-
Notifications
You must be signed in to change notification settings - Fork 12
Description
Background
On 2025-12-04, #2834 introduced a curated set of Kubernetes dashboards from the dotdc/grafana-dashboards-kubernetes project. The Views dashboards (Global → Namespaces → Nodes → Pods) have been well-received and clearly enhance Welkin’s Grafana experience.
Two of the additional dashboards, however, overlap with existing ones already provided in our current setup:
- Trivy Operator dashboard
- Prometheus dashboard
During review, the question was raised whether these should co-exist with the current equivalents, or whether one version should replace the other.
Open Questions (design decision)
Trivy Operator dashboard
Behavioural difference:
- Current dashboard → sums vulnerabilities per unique image
- New dashboard → sums vulnerabilities per pod (risk inflation if same image runs in many pods)
Decision options
- Keep both dashboards (different use-cases)
- Replace the current one
- Remove the new one
Prometheus dashboard
Functional difference:
- Current one includes time-series per job and is laser-focused on Prometheus metrics
- New one adds CPU / memory for all pods, which may not belong in a Prometheus-centric dashboard and duplicates metrics elsewhere
Decision options
- Keep both (broader operator visibility)
- Replace the current one
- Remove the new one
Proposed approach
Treat both dashboards as experimental for the current sprint.

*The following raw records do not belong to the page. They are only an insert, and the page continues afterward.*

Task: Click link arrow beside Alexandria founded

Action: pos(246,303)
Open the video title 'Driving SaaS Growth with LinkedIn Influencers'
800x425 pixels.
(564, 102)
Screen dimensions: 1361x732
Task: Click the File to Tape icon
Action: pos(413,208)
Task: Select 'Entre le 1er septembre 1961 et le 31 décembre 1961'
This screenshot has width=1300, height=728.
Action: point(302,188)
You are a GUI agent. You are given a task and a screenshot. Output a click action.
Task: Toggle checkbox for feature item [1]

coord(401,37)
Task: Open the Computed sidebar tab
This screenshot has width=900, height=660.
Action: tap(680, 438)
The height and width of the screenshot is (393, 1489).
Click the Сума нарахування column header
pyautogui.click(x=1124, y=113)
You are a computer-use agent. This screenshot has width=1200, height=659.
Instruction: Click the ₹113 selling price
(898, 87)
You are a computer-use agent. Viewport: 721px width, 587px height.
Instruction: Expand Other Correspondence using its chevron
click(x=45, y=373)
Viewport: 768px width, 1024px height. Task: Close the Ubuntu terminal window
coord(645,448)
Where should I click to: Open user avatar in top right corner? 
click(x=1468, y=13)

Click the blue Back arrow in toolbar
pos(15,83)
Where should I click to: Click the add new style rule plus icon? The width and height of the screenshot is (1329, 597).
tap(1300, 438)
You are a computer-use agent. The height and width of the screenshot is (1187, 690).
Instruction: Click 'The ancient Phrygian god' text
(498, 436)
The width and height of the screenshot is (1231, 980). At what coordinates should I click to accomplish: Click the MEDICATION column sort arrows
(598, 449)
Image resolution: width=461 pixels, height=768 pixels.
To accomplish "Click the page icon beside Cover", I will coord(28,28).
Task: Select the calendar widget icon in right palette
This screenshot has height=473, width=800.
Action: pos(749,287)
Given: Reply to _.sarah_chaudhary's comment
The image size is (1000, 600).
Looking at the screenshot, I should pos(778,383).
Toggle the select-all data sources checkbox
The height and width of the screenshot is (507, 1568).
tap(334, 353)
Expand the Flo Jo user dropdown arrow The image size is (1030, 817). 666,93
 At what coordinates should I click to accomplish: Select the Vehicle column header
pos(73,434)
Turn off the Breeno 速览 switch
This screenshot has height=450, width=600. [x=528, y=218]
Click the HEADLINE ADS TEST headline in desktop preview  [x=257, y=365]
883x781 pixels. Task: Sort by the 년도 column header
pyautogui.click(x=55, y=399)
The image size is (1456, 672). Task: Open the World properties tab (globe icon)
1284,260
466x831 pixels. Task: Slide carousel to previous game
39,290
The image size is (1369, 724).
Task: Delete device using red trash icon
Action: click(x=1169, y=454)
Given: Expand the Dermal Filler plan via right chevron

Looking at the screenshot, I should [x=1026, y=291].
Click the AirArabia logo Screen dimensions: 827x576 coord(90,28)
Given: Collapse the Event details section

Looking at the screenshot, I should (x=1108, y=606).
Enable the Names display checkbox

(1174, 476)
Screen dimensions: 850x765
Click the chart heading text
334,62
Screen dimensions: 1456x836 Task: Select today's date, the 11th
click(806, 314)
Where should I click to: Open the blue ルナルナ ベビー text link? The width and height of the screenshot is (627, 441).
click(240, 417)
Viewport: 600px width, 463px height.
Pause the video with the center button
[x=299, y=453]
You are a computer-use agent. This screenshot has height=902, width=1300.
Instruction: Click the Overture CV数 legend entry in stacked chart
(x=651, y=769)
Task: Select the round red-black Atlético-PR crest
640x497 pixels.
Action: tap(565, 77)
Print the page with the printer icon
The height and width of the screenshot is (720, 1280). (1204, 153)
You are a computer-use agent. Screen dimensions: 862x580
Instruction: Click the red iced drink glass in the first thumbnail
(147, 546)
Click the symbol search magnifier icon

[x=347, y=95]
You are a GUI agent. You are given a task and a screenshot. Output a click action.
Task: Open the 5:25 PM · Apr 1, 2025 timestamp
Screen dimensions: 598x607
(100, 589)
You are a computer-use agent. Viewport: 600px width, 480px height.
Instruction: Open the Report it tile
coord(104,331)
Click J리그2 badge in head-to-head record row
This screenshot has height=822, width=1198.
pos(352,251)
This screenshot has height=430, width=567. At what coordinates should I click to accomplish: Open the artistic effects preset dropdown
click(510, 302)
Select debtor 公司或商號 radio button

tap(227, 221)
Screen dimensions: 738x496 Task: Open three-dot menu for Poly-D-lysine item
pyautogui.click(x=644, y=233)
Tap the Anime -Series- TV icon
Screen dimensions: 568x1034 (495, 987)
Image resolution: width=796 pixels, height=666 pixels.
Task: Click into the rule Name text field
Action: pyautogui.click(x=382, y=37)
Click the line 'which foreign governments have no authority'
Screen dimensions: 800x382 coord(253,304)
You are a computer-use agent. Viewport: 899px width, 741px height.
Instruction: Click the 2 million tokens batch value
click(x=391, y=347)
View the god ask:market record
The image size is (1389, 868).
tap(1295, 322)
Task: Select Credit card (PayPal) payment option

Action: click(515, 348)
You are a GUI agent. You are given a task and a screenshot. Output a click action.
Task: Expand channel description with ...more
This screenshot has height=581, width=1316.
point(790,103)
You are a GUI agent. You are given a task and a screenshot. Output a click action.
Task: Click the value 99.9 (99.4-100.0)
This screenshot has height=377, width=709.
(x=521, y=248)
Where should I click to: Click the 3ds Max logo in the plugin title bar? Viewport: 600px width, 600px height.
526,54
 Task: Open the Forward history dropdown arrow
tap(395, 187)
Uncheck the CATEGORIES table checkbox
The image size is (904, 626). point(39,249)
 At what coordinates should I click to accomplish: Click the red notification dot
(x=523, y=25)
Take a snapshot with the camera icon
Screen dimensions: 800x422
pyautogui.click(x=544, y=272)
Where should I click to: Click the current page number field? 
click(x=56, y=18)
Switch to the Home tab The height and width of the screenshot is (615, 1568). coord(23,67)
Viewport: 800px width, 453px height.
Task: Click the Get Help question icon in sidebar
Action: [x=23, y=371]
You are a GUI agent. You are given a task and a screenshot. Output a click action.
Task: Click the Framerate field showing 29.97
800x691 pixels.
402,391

Operators/SME team to test and document:
- Monitoring coverage
- Duplication vs. complementarity
- Usability / clarity of dashboard purpose
- Dashboard performance (loading / navigation)
Based on findings, we decide in the next sprint whether to:
- retain both,
- replace existing dashboards, or
- drop the new additions.
Checklist for this issue
- Confirm scope of each Prometheus and Trivy dashboard
- Decide desired vulnerability aggregation model (image vs pod)
- Identify duplication of metrics or panels
- Document recommendation + rationale
- Update the dashboard set accordingly in a follow-up PR
Notes for reviewers
Initial impressions from review were positive regarding design and navigation. This issue aims to ensure long-term consistency and avoid creeping dashboard duplication.
Additional context
No response
Definition of done
This issue is complete when:
-
Evaluation completed
The functional differences between the new and existing Prometheus and Trivy Operator dashboards are fully assessed and documented:- Purpose and intended audience of each dashboard
- Metric query differences (e.g. vulnerabilities per image vs per pod)
- Identified overlaps or gaps in monitoring coverage
- Usability and performance considerations
-
Decision recorded
For each dashboard, one of the following outcomes is explicitly agreed by the team:- Keep both
- Replace the existing dashboard
- Remove the newly added dashboard
-
Action plan defined
A follow-up PR is clearly scoped, indicating:- Which dashboards to keep/remove
- Any query or panel modifications required for consistency
- Expected impact on users
-
Approval
The team confirm the decision in comments.